Brief >>
With the records below as your source, retype each line exactly from the top down to the line that contains "Given: Click the", and include that line.

Data for the task >>
++++++++

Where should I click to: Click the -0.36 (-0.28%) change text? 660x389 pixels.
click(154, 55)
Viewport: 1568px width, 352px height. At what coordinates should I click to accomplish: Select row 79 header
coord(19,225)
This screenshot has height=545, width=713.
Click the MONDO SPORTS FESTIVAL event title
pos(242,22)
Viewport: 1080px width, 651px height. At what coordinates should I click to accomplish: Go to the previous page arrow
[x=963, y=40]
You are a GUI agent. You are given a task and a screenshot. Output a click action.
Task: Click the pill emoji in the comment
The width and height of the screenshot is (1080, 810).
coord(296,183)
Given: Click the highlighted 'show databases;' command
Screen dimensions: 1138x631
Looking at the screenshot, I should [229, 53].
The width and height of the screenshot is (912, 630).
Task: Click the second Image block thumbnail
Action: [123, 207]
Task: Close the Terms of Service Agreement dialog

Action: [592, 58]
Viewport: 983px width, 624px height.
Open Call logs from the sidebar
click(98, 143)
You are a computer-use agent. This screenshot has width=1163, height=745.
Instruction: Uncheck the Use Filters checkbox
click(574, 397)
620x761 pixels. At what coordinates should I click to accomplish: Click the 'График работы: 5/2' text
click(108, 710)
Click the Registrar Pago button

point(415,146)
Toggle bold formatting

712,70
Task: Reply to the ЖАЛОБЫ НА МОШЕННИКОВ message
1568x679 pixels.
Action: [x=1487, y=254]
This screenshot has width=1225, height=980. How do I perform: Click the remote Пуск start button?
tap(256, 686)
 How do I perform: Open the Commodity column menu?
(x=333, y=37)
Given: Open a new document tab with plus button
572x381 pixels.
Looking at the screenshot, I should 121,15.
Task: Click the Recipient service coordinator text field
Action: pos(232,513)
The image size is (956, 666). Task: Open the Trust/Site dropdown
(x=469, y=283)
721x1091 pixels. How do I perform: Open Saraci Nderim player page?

++++++++

Answer box >>
Where should I click to: Click the -0.36 (-0.28%) change text? 660x389 pixels.
click(154, 55)
Viewport: 1568px width, 352px height. At what coordinates should I click to accomplish: Select row 79 header
coord(19,225)
This screenshot has height=545, width=713.
Click the MONDO SPORTS FESTIVAL event title
pos(242,22)
Viewport: 1080px width, 651px height. At what coordinates should I click to accomplish: Go to the previous page arrow
[x=963, y=40]
You are a GUI agent. You are given a task and a screenshot. Output a click action.
Task: Click the pill emoji in the comment
The width and height of the screenshot is (1080, 810).
coord(296,183)
Given: Click the highlighted 'show databases;' command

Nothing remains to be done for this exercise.